* _Task details_: Print every line of the records below word for word, leaving the pictures out.

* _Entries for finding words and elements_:

>> start

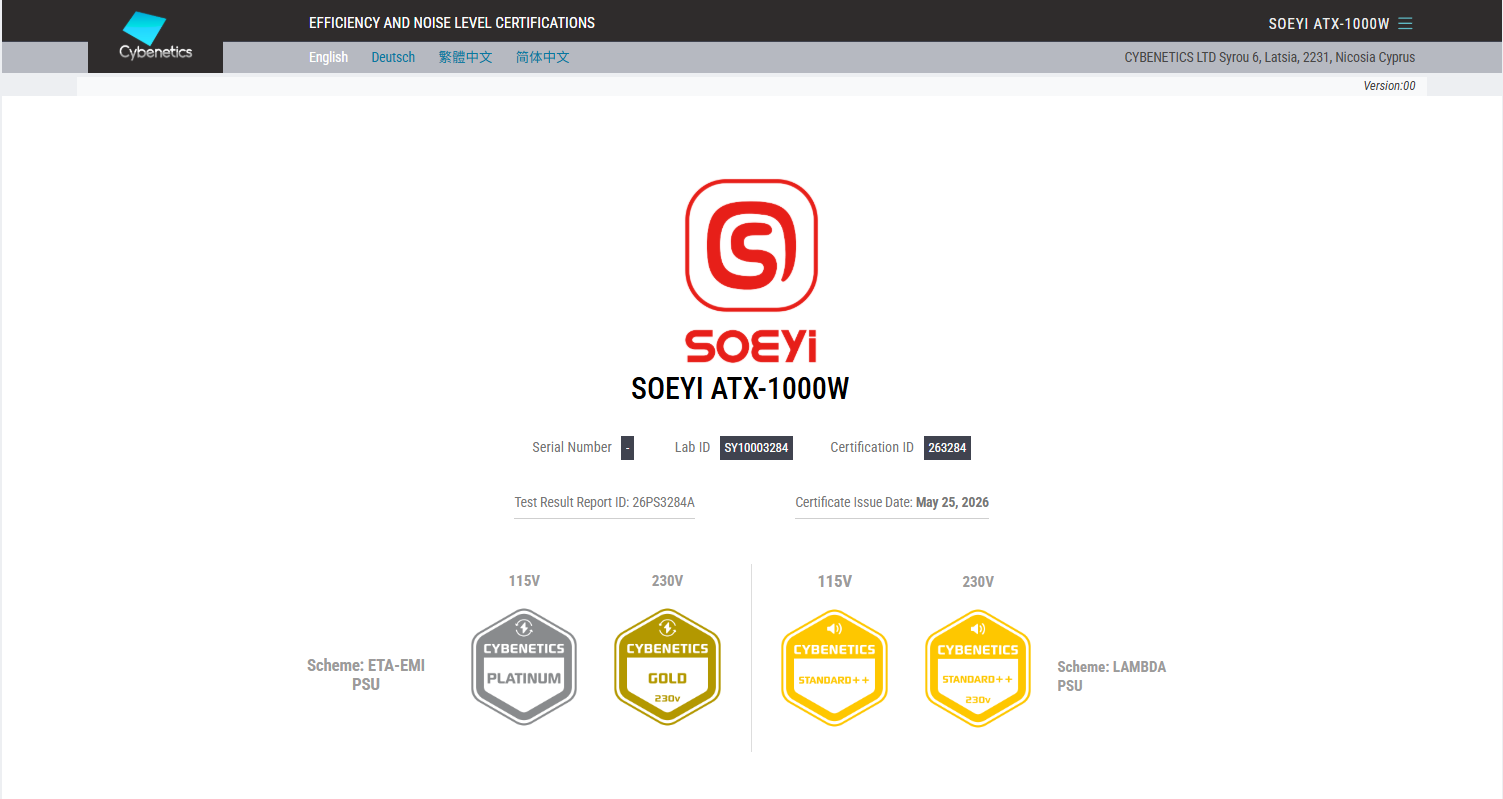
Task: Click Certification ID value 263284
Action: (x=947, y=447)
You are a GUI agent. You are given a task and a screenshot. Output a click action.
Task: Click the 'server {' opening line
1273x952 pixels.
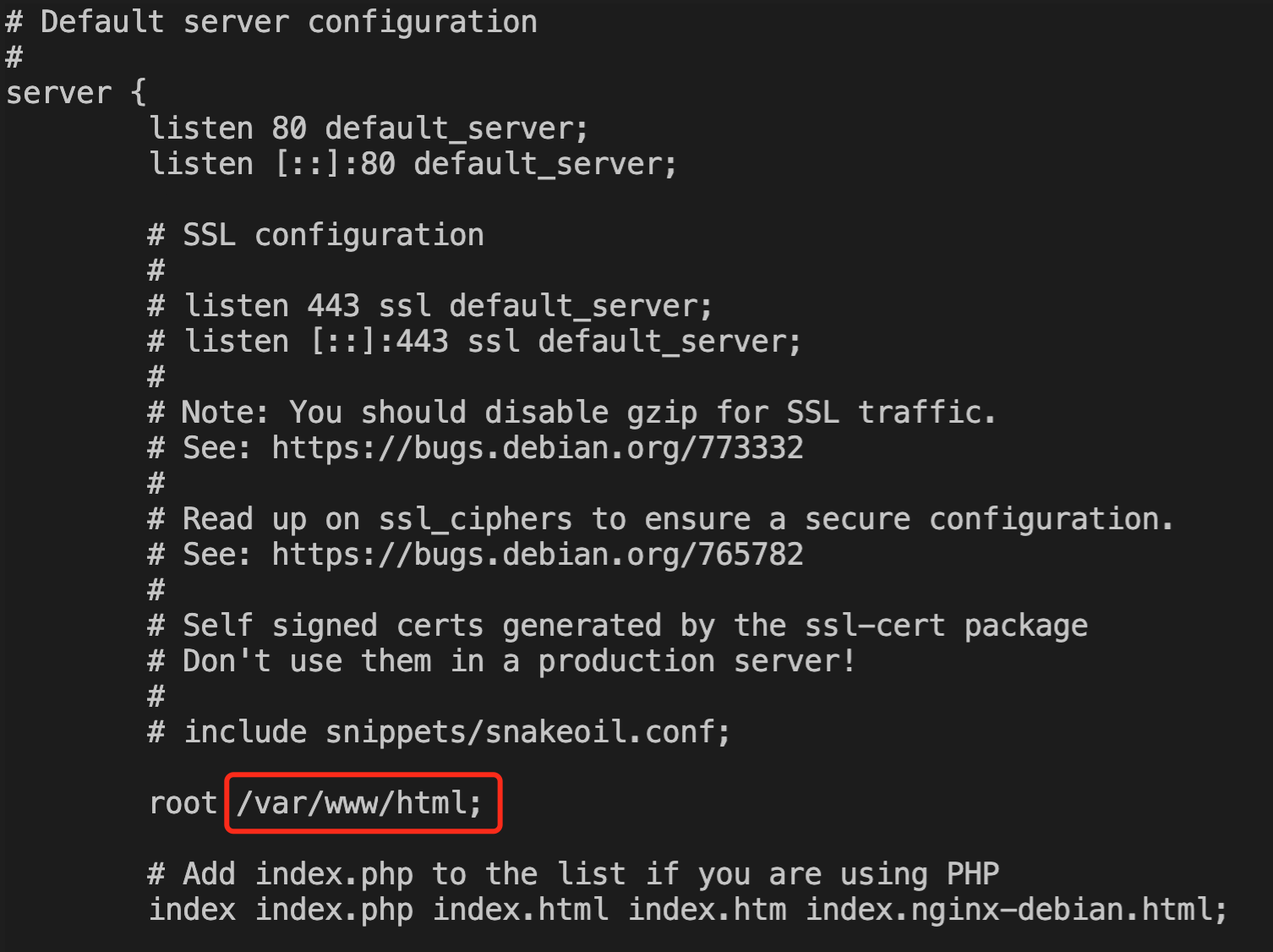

>> end

* _Worked answer_:
Task: Click Certification ID value 263284
Action: (x=947, y=447)
You are a GUI agent. You are given a task and a screenshot. Output a click action.
Task: Click the 'server {' opening line
1273x952 pixels.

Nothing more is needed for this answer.